5.    Acknowledgements.  Executive acknowledges that he has carefully read and fully understand this Waiver and Release of Claims.  Executive acknowledges that he has not relied on any statement, written or oral, which is not set forth in the Agreement or this Waiver and Release of Claims.  Executive further acknowledges that he is hereby advised in writing to consult with an attorney prior to executing this Waiver and Release of Claims; that he is not waiving or releasing any rights or claims that may arise after the date of execution of this Waiver and Release of Claims; that he is releasing claims under the ADEA; that he executes this Waiver and Release of Claims in exchange for monies in addition to those to which he is already entitled; that the Company gave Executive a period of at least twenty-one (21) days within which to consider this Waiver and Release of Claims and a period of seven (7) days following his execution of this Waiver and Release of Claims to revoke his ADEA waiver as provided below; that if Executive voluntarily executes this Waiver and Release of Claims prior to the expiration of the 21st day, he will voluntarily waive the remainder of the twenty-one (21) day consideration period; that any changes to this Waiver and Release of Claims by Executive once it has been presented to Executive will not restart the 21 day consideration period; and Executive enters into this Waiver and Release of Claims knowingly, willingly and voluntarily in exchange for the Separation Benefits.  To receive the Separation Benefits provided in the Agreement, this Waiver and Release of Claims must be signed and returned to Francisco Velasco, at the Company, at 9740 Scranton Road Suite # 125, San Diego, California  92121 or at, if by email delivery, ***@***, on, and not before, January 1, 2019.  Nothing in this Waiver and Release of Claims constitutes a waiver any rights Executive has under the Agreement.

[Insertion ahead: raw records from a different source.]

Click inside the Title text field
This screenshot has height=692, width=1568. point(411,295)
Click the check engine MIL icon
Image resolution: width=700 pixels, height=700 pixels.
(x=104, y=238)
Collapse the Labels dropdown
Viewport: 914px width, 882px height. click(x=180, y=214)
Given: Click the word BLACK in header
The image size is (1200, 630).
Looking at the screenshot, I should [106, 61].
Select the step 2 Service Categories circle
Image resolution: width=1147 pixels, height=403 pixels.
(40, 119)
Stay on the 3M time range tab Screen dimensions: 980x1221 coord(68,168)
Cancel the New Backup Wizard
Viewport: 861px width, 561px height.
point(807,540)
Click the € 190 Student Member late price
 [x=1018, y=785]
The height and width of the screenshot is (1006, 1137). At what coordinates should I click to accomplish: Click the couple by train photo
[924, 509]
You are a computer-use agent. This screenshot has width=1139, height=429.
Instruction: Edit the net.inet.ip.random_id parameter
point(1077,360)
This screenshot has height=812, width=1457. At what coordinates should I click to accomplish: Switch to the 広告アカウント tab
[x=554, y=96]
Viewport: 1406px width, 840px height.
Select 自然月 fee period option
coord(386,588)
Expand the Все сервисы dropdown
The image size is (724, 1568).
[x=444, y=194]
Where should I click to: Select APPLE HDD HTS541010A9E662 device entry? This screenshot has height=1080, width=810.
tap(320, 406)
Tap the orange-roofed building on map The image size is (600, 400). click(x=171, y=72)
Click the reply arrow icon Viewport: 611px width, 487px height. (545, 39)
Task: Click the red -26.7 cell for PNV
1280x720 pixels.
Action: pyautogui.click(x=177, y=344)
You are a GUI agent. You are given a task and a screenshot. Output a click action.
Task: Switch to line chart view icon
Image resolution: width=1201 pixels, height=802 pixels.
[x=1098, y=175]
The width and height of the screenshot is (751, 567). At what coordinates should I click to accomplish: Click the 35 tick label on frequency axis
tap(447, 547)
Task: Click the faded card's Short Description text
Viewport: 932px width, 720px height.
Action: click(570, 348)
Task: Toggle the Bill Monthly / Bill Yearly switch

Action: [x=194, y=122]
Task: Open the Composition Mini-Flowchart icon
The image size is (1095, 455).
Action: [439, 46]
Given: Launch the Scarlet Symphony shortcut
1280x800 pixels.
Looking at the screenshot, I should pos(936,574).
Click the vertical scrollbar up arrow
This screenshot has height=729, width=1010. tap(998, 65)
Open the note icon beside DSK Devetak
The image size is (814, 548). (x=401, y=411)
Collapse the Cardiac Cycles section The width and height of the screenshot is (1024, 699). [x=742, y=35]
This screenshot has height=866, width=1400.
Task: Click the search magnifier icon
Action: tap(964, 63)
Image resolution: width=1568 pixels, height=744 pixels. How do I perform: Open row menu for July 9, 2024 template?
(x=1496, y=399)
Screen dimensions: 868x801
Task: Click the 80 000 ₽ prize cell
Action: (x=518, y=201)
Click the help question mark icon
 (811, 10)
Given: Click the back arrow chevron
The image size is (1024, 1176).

6.    Revocation Right.  Executive may revoke his release of his ADEA claims up to seven (7) days following his signing this Waiver and Release of Claims.  Notice of revocation must be received in writing by Francisco Velasco, at the Company, at 9740 Scranton Road Suite # 125, San Diego, California  92121, or at, if by email delivery, ***@***, no later than the seventh day (excluding the date of execution) following the execution of this Waiver and Release of Claims.  The ADEA release is not effective or enforceable until expiration of the seven day period.  However, the ADEA release becomes fully effective, valid and irrevocable if it has not been revoked within the seven day period immediately following Executive’s execution of this Waiver and Release of Claims.  The Parties agree that if Executive exercises his right to revoke this Waiver and Release of Claims, then he is not entitled to any of the Separation Benefits set forth in the Agreement.  This Waiver and Release of Claims shall become effective eight (8) days after Executive’s execution if he has not revoked his signature as herein provided (such date, the “Release Effective Date”).



{signature page follows}

 


 

I hereby provide this Waiver and Release of Claims as of the date indicated below and acknowledge that the execution of this Waiver and Release of Claims is in further consideration of the Separation Benefits set forth in the Agreement, to which I acknowledge I would not be entitled if I did not sign this Waiver and Release of Claims.  I intend that this Waiver and Release of Claims become a binding agreement by and between me and the Company if I do not revoke my acceptance within seven (7) days.